Pandora’s Box

Wait...you want me to do WHAT with my ponytail?!
I’m about to spoil Avatar. Seriously. If you haven’t seen the movie, I’m going to give away the whole enchilada. So if you want to remain unspoiled for when you see it for the first time on DVD (a plan that, I would argue, needs serious reconsideration), then don’t click through to the link. Don’t do it!

Eh, whatever – the plot has absolutely no bearing on the movie, so why not be spoiled…click away.

Stop me if you’ve heard this one.

A stranger walks into town. He’s dressed funny. People don’t like him, don’t trust him; but they let him stick around because he seems OK enough, just a little slow on the uptick. And he’s mysterious and new…who doesn’t love a mystery?!

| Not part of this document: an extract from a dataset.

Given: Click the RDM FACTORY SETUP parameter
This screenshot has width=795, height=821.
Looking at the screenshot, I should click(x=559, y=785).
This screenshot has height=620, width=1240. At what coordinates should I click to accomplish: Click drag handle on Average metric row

This guy, he turns out to be a good bloke. Learns pretty fast, seems to get along with everyone, and, even though you know he’s not really one of the gang, you let him in anyway because he’s trying so hard to fit in and do the right things.

So he’s part of the community now, he’s even got a funny nickname. Then he gets with the girl who’s been promised to the chief’s daughter; tells you that he likes you, but his buddies want to take your land and maybe kill you (and they’re, like, right outside; but he’s known about it for three months); and, by not telling you all this to begin with, ends up getting the chief killed and the only home you’ve ever known destroyed.

Then he tells you he’s really, really sorry, helps you kill his old friends (who he says he never really liked anyway), gets the girl back (even though he inadvertently killed her Dad), and rides off into the sunset on the biggest, baddest dragon he can find.

Add in a bunch of CGI and a pointless dance sequence straight out of a Disney stage show and you’ve just seen Avatar.

Compelling story and internal logic are not Avatar’s strong suit. The acting isn’t all that hot either. The writing…well, when confronted with his betrayal by his former CO, our “Hero” hisses at him, that’s the best the writers could come up with. Shakespeare this ain’t. Even Sigourney Weaver (the best actor that Cameron could pin to this shiny piece of Unobtanium) can’t make anything out of a role that combines the hard-assness of Ripley with the benevolent curiosity of Jane Goodall, two of her best characters.

No, seeing this on a teeny HD television only hammered home the one point you should take away from this little rant: Avatar is useless when it’s not seen in 3-D on a HUGE screen. The scenery is beautiful and, I’m sure, breathtaking when seen with the 3-D depth of field that Cameron was able to add. But, at home, those long tracking shots and extended “running through the forest” sequences only make longer a movie that you had completely figured out before your popcorn stopped popping. If you manage to cobble together the scratch for a new 3-D set, then, by all means, get the DVD (especially since you’ll have this…and…um…Monsters and Aliens as your only justification for the TV. On second thought – don’t buy a 3-D TV.). For the rest of us? rent the extended edition to see the naughtiness that the aliens really use their ponytail USB cables for (and subsequently wince whenever they hook up with a horse…or dragon…or cat…or…tree? Man, and I thought George Lucas had weird sexual hangups), then throw it immediately back in the mailbox and get an actually enjoyable Cameraon sci-fi flick from your queue (Aliens anyone?).